Submitted Photo Shown is Susan Washington Sipos at the Chautauqua County Genealogical meeting at the Fredonia Barker Library speaking on the history of the Robert J. Gross family.

The Chautauqua County Genealogical Society met recently in the Barker Library in Fredonia for a meeting and an informational presentation on the history of the Robert J. Gross family of Dunkirk.

President Walt Sedlmayer opened the meeting with a welcome, and had members and guests introduce themselves. Member John Sipos read the minutes of the previous meeting, and treasurer Debbie Kotar read the financial report. Newsletter editor Wayne Leamer gave a report on membership and said that the latest issue of the newsletter is being printed. Secretary Margaret Curtis took minutes of the meeting.

Vice President Gail Dash told of upcoming meeting speakers. The June meeting will have a speaker from the SAR. Dash said that the annual open house will be in July, and that the annual summer picnic will be in Cassadaga at the Red House. All historical groups are welcome to join for the picnic.
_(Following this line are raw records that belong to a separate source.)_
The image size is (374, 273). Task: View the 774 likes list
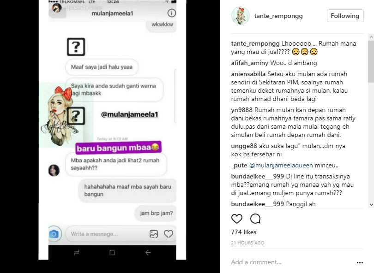[243, 232]
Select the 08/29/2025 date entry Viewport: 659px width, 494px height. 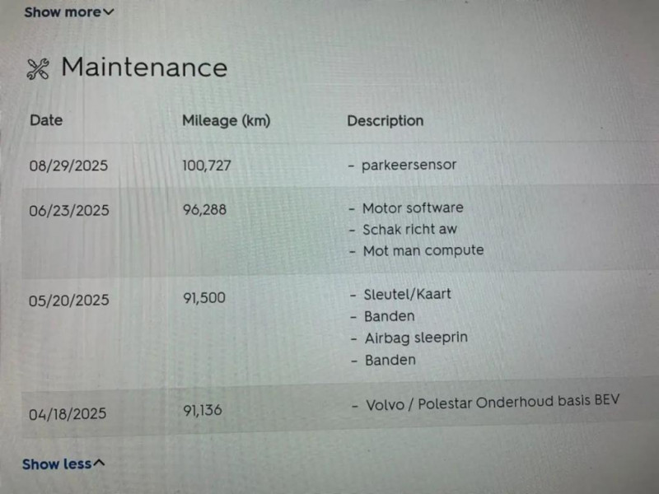[x=68, y=165]

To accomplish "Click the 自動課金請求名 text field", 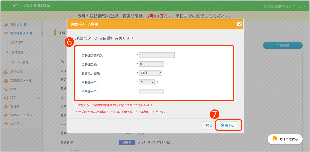I will (157, 55).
Speaker for the meeting was Susan Washington Sipos on the Robert J. Gross family of Dunkirk. Mr. Gross was with the Brooks Locomotive Works of Dunkirk and became a salesman selling locomotives to other countries. Gross and his wife first lived on Fourth Street in Dunkirk, and purchased the Marshall Hinman house at 715 Central Avenue. The house was replaced by a new house built by Mr. Gross, and he lived there until he died in 1930. His sister continued to live there until she died in 1949. Mrs. Sipos said she was familiar with the house, because her grandfather, the late John Thomas Washington, was the Gross family chauffeur and gardener. One of the cars of the Gross family was a Pierce Arrow, made in Buffalo, and when purchased, he went to Buffalo to be taught how to repair the car by Pierce Arrow. Mrs. Sipos had completed much research on the history of the family, and showed her notebooks of research to all. The Gross mansion was purchased by the Catholic Church and became the Cardinal Mindszenty school in 1950. A fine talk was enjoyed by all.